(AIM OF THE TASK)
Every line with the word "will" in it should be extracted from the data that follows.
★ ★ ★ ★ ★
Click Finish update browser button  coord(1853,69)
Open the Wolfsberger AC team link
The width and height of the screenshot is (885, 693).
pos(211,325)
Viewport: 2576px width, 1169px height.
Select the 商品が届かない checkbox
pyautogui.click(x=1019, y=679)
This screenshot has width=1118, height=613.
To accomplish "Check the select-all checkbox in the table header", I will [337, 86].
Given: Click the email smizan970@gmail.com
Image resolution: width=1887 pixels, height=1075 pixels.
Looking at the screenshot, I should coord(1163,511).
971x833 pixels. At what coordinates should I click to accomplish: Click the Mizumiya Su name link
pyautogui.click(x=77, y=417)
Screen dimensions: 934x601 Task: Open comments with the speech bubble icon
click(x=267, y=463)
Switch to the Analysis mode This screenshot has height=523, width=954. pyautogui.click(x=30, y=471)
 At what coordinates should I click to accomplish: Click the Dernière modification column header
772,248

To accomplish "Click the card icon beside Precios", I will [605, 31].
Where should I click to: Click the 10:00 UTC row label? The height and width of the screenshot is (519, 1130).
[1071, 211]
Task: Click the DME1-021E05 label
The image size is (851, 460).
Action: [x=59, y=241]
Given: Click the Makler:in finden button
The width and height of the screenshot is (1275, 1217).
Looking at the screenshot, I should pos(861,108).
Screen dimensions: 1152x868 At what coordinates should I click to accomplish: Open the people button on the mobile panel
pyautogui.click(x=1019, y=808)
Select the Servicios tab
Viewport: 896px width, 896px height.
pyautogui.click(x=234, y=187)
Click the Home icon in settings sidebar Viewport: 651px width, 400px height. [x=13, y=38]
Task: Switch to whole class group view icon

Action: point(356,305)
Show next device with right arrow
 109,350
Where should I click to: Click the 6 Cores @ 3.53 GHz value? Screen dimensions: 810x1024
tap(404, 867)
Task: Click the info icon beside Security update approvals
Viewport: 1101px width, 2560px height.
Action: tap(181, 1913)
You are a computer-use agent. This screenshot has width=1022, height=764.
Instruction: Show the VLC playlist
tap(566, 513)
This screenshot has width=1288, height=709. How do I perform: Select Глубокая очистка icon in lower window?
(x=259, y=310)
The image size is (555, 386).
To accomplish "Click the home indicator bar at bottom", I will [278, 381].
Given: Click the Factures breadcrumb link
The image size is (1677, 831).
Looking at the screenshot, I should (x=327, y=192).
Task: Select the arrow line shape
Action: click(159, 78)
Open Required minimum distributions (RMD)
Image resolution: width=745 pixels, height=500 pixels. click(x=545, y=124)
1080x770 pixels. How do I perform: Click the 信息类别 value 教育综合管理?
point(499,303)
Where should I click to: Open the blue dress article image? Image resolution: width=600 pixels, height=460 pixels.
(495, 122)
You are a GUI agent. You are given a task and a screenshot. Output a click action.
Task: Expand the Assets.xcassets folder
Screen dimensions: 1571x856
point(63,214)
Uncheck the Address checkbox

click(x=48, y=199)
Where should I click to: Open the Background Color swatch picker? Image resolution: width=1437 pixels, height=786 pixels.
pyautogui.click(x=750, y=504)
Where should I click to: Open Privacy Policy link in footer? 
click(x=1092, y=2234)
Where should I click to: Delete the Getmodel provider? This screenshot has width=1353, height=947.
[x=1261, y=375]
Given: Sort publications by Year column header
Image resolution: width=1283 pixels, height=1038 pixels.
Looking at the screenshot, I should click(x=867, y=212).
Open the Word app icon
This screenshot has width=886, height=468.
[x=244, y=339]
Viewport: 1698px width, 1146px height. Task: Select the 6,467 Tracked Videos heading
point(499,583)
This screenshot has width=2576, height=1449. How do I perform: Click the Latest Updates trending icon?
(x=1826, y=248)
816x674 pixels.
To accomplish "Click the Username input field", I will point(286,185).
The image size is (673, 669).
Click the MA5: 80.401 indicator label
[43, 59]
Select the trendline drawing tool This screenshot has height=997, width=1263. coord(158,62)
★ ★ ★ ★ ★
(YOUR SOLUTION)
To accomplish "Check the select-all checkbox in the table header", I will [337, 86].
To accomplish "Click the card icon beside Precios", I will [605, 31].
To accomplish "Click the home indicator bar at bottom", I will [278, 381].
To accomplish "Click the Username input field", I will point(286,185).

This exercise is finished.